My wip code is in the next message. Apologies to OP for hijacking the thread but hopefully this is the same issue since the results are identical.
Most of the code has nothing to do with ImageSharp, try simplify the example.
Well, I guess I could have tried the obvious...
if(format.Name.Equals("TIFF"))
{
frame.Mutate( x => x.Invert() );
}
I'm getting images from a third party repository and in my case they have social security numbers and whatnot in them so creating a test image that matches the original might be tricky. Pretty sure the issue is with the original PhotoMetric setting.
I'll see if I can reproduce with an image I create manually and write a unit test but the above will work for now as long as they are all reversed 2-color images. :|
Standard system.drawing.common code didn't have the reversed appearance issue but only worked in Windows and not at all in the current non-windows environment I deploy to even with the System.Drawing.EnableUnixSupport template option.
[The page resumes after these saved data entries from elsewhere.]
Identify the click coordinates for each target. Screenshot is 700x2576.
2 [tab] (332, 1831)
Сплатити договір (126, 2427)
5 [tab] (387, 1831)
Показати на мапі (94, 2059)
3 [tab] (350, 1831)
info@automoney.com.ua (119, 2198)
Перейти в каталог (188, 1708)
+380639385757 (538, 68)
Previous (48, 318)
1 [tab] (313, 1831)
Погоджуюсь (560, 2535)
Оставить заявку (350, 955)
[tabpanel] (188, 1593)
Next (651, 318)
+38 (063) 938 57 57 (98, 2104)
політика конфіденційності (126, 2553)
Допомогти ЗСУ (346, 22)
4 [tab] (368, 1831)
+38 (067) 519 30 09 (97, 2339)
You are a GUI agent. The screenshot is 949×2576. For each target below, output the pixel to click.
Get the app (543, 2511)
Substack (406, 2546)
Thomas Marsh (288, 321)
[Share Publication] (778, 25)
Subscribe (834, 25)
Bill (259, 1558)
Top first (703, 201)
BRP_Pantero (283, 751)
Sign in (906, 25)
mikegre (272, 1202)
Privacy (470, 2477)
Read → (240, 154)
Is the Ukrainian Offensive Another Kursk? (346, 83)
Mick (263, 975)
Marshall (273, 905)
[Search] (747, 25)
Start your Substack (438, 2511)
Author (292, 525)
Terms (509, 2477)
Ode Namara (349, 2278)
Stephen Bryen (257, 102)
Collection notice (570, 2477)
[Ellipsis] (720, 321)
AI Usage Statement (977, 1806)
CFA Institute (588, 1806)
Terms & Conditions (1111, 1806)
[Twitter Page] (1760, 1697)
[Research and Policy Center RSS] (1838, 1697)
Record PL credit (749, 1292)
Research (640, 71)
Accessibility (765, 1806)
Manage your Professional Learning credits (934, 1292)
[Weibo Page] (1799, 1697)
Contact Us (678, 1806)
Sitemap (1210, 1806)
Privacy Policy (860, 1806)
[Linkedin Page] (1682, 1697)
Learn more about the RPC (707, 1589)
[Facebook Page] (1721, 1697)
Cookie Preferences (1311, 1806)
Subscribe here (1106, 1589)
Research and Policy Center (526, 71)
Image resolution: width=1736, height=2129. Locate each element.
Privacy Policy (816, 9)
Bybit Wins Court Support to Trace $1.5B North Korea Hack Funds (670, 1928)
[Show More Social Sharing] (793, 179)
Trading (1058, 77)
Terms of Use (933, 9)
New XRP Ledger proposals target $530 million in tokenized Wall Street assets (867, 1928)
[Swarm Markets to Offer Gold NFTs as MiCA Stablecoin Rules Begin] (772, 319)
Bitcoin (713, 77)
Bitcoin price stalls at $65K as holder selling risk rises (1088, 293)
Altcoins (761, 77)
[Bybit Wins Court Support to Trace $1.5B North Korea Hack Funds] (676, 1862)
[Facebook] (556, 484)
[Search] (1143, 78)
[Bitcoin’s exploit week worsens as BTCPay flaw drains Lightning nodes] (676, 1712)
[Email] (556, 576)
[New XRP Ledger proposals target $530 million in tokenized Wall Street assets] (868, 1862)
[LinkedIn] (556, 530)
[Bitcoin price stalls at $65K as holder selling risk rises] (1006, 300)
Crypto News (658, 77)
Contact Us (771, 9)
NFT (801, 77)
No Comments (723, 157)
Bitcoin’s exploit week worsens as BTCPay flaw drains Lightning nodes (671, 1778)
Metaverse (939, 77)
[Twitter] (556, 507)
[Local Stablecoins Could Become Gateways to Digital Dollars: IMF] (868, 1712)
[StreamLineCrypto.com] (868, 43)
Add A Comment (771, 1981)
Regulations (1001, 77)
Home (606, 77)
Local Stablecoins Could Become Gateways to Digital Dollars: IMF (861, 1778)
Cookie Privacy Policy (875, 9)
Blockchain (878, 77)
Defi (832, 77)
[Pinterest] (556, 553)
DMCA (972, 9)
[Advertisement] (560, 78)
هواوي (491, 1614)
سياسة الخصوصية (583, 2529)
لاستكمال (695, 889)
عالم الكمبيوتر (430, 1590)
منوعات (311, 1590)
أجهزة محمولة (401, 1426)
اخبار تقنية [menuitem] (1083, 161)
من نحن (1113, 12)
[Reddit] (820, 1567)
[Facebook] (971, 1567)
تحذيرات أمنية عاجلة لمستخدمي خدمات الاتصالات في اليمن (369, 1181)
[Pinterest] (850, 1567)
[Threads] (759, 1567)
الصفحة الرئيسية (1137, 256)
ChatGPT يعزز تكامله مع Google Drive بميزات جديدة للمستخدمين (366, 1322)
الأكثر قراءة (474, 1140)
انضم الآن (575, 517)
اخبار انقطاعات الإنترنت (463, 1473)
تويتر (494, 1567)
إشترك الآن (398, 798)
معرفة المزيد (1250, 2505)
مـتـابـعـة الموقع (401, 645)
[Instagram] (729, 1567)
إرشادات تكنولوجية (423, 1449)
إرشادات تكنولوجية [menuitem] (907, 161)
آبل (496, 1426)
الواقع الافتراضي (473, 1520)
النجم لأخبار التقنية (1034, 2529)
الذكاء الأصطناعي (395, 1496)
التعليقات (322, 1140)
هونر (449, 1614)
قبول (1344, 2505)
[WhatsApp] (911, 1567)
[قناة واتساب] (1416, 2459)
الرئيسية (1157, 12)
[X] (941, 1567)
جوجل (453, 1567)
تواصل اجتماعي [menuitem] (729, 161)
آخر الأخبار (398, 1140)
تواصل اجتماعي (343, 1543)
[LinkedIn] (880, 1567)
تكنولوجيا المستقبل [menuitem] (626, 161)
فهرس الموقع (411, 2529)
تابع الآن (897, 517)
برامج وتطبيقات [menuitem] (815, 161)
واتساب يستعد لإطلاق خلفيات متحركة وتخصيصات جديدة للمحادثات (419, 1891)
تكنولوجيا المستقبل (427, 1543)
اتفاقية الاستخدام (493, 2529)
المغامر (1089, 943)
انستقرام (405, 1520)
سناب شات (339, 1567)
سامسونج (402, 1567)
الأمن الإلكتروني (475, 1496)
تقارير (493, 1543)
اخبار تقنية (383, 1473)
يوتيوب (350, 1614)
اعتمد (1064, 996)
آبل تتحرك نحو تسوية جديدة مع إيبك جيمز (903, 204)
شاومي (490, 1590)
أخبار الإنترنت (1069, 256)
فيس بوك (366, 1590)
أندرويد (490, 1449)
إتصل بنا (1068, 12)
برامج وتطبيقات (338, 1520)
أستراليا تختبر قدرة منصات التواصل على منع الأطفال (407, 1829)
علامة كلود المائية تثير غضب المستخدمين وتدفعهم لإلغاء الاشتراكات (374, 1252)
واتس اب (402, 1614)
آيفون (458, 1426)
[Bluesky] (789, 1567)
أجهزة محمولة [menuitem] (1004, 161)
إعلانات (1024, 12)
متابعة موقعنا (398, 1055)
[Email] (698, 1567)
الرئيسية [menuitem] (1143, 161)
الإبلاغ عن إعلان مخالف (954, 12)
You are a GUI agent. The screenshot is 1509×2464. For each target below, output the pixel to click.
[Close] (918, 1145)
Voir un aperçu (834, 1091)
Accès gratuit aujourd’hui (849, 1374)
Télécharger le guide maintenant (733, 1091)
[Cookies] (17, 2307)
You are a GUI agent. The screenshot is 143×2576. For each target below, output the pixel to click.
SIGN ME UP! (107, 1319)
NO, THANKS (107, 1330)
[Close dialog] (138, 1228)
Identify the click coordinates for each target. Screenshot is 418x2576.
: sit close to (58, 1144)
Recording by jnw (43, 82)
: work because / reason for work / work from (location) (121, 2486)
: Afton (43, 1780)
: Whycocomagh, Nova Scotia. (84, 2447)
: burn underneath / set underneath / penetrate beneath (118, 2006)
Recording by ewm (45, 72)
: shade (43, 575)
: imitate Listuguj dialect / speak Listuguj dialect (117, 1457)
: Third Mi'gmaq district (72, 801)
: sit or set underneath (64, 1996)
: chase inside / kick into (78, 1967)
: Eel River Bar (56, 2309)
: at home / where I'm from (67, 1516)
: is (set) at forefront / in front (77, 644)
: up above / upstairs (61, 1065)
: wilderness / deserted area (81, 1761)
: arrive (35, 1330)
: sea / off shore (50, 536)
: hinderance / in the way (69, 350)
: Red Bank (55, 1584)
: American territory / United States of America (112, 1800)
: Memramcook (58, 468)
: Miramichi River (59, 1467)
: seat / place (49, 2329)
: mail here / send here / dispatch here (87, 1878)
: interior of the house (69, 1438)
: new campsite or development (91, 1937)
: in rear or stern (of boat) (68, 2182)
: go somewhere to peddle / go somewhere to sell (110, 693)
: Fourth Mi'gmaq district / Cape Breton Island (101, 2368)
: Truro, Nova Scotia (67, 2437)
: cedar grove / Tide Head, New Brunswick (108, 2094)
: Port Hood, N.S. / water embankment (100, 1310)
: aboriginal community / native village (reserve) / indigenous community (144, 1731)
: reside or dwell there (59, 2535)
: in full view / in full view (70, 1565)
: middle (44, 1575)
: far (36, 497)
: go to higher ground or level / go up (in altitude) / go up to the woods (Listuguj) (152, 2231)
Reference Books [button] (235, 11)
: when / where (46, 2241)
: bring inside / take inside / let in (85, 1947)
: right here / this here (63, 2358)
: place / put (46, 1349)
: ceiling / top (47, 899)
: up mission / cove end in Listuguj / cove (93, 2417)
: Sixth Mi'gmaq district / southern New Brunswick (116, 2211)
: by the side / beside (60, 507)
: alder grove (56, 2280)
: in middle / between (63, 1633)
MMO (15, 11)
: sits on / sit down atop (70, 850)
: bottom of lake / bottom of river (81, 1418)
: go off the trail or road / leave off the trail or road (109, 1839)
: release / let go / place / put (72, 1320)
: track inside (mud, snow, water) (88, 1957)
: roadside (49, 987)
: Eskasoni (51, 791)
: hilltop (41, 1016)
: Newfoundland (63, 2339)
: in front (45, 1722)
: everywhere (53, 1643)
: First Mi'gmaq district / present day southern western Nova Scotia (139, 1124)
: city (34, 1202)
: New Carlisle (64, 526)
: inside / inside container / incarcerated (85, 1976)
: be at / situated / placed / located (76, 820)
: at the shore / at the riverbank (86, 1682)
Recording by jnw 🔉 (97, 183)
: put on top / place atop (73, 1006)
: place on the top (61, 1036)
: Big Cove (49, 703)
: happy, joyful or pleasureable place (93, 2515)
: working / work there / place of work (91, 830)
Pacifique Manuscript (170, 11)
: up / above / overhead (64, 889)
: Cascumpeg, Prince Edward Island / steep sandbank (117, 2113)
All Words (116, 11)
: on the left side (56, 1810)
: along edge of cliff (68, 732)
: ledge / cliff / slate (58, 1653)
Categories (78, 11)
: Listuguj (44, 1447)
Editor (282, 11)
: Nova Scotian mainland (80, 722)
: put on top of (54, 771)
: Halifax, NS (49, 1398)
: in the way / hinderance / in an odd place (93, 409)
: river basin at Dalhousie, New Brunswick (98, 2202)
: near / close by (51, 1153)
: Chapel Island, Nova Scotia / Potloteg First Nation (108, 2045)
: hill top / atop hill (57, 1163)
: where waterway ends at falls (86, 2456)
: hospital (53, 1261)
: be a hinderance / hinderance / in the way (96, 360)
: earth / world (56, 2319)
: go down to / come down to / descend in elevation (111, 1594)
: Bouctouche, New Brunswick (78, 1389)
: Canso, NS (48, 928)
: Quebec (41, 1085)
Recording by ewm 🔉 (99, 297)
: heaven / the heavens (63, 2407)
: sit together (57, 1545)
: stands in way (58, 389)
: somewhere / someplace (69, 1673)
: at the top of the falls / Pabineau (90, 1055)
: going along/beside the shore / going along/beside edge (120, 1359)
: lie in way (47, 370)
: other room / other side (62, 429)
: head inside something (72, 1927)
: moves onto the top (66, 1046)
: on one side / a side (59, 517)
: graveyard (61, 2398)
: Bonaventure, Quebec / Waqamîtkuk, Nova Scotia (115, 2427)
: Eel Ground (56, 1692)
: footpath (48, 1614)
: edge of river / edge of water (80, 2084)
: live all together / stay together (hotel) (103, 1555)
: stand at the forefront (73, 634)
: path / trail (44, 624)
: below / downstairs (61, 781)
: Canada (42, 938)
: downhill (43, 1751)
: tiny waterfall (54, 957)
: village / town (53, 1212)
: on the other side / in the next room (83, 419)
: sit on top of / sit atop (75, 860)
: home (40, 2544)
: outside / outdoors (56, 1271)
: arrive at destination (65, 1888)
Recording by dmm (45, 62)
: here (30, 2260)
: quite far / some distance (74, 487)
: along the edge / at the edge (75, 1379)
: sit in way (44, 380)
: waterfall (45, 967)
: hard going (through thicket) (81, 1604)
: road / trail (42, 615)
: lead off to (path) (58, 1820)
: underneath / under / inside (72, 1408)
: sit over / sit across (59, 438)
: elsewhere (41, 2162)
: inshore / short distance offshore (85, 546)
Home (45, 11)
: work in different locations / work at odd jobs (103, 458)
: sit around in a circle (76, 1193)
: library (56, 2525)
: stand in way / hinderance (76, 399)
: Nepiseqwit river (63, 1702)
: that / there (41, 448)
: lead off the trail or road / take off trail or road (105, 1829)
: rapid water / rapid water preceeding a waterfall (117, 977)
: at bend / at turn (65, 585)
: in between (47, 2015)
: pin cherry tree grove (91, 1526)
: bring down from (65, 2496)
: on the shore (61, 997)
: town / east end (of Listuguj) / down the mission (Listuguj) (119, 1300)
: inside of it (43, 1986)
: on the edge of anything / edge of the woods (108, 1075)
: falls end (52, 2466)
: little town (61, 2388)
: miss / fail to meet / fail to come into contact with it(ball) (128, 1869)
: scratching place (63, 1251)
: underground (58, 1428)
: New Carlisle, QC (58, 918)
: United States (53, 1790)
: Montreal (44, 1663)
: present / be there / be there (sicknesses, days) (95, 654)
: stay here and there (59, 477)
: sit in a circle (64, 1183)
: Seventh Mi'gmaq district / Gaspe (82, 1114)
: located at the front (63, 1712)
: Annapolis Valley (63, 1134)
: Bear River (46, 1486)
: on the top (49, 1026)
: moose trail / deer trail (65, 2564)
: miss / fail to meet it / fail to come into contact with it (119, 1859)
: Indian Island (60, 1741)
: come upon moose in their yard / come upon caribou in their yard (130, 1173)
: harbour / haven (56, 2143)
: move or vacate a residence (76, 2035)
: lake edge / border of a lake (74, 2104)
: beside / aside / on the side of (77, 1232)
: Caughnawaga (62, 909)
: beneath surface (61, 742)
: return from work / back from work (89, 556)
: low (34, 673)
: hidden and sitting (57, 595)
Edit: TiffFrameMetadata info = bitmap.Frames.RootFrame.Metadata.GetTiffMetadata();
- info {SixLabors.ImageSharp.Formats.Tiff.TiffFrameMetadata} SixLabors.ImageSharp.Formats.Tiff.TiffFrameMetadata
BitsPerPixel Bit1 SixLabors.ImageSharp.Formats.Tiff.TiffBitsPerPixel?
- BitsPerSample {TiffBitsPerSample(1, 0, 0)} SixLabors.ImageSharp.Formats.Tiff.TiffBitsPerSample?
Channel0 1 ushort
Channel1 0 ushort
Channel2 0 ushort
Channel3 0 ushort
Channels 1 byte
Compression CcittGroup4Fax SixLabors.ImageSharp.Formats.Tiff.Constants.TiffCompression?
PhotometricInterpretation BlackIsZero SixLabors.ImageSharp.Formats.Tiff.Constants.TiffPhotometricInterpretation?
Predictor null SixLabors.ImageSharp.Formats.Tiff.Constants.TiffPredictor?
Closing this now, because without a test image this can not be reproduced. @CREFaulk feel free to open/comment here again, if you manage to get a image with that issue (which can be shared).